If you are not using Advanced Queuing, then set AQ_TM_PROCESSES back to zero to avoid lots of redo generation on objects AQ_QUEUE_TABLE_AFFINITIES and AQ_QUEUE_TABLES.
How to find sessions generating lots of redo
- fact: Oracle Server - Enterprise Edition 8
- fact: Oracle Server - Enterprise Edition 9
- fact: Oracle Server - Enterprise Edition 10
SOLUTION
To find sessions generating lots of redo, you can use either of the following methods. Both methods examine the amount of undo generated. When a transaction
generates undo, it will automatically generate redo as well.
The methods are:
- Query V$SESS_IO. This view contains the column BLOCK_CHANGES which indicates how much blocks have been changed by the session. High values indicate a
session generating lots of redo.
The query you can use is:
SQL> SELECT s.sid, s.serial#, s.username, s.program,
2 i.block_changes
3 FROM vsession s, vsess_io i
4 WHERE s.sid = i.sid
5 ORDER BY 5 desc, 1, 2, 3, 4;
Run the query multiple times and examine the delta between each occurrence of BLOCK_CHANGES. Large deltas indicate high redo generation by the session.

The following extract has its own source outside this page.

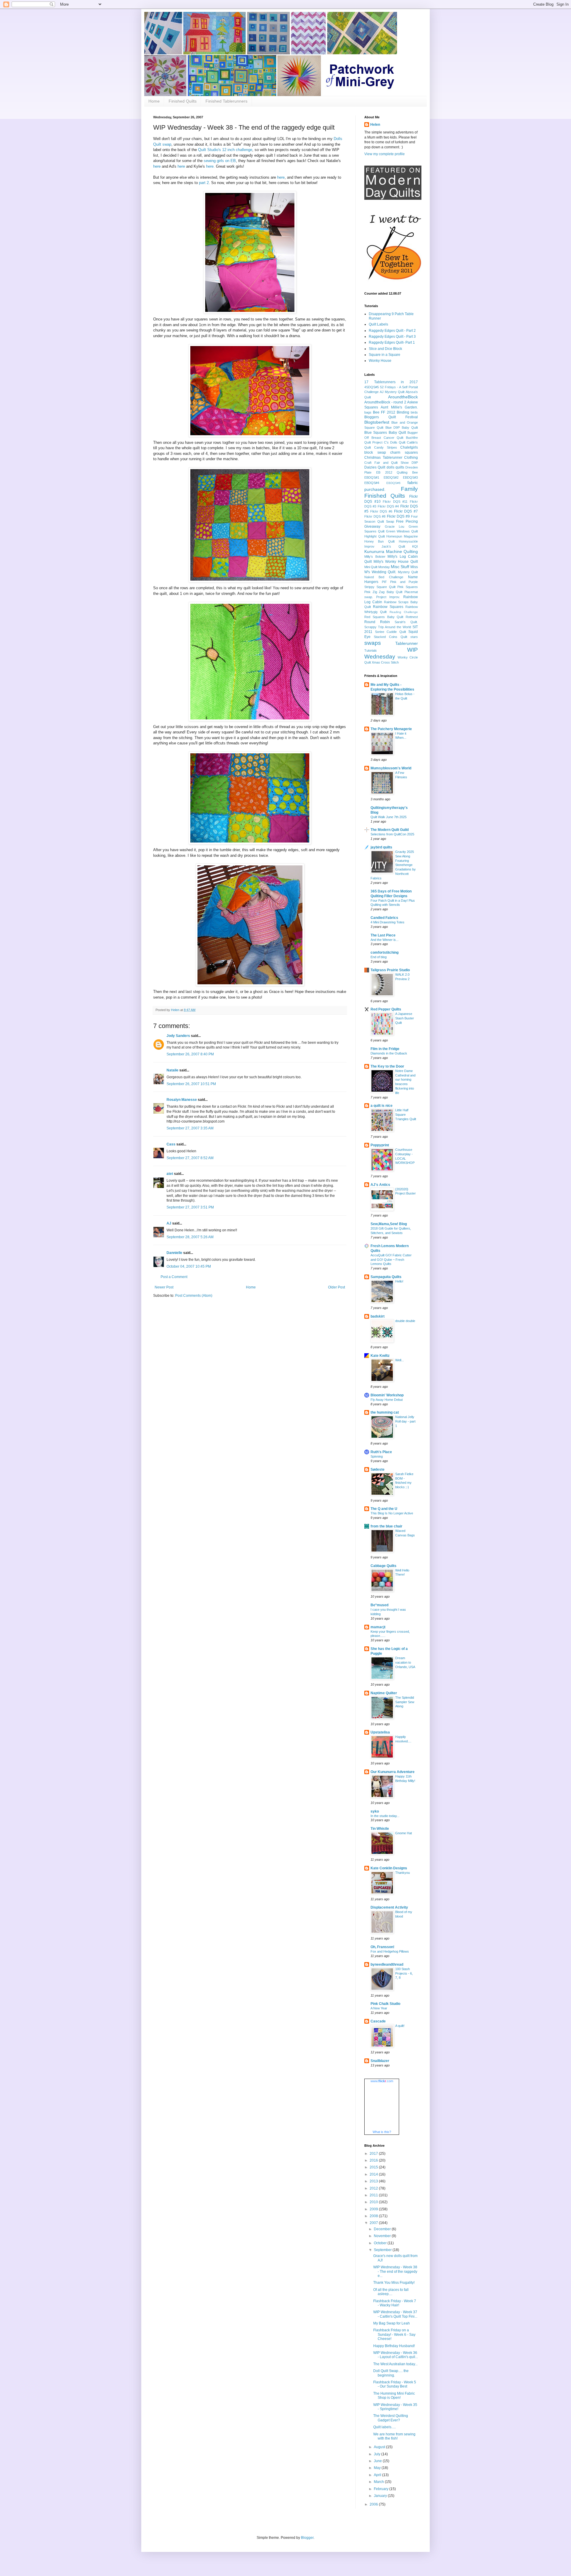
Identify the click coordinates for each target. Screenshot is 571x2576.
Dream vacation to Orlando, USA (405, 1662)
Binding (403, 412)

- Query V$TRANSACTION. This view contains information about the amount of undo blocks and undo records accessed by the transaction (as found in the
USED_UBLK and USED_UREC columns).
The query you can use is:
SQL> SELECT s.sid, s.serial#, s.username, s.program,
2 t.used_ublk, t.used_urec
3 FROM vsession s, vtransaction t
4 WHERE s.taddr = t.addr
5 ORDER BY 5 desc, 6 desc, 1, 2, 3, 4;
Run the query multiple times and examine the delta between each occurrence of USED_UBLK and USED_UREC. Large deltas indicate high redo generation by
the session.
You use the first query when you need to check for programs generating lots of redo when these programs activate more than one transaction. The latter query
can be used to find out which particular transactions are generating redo.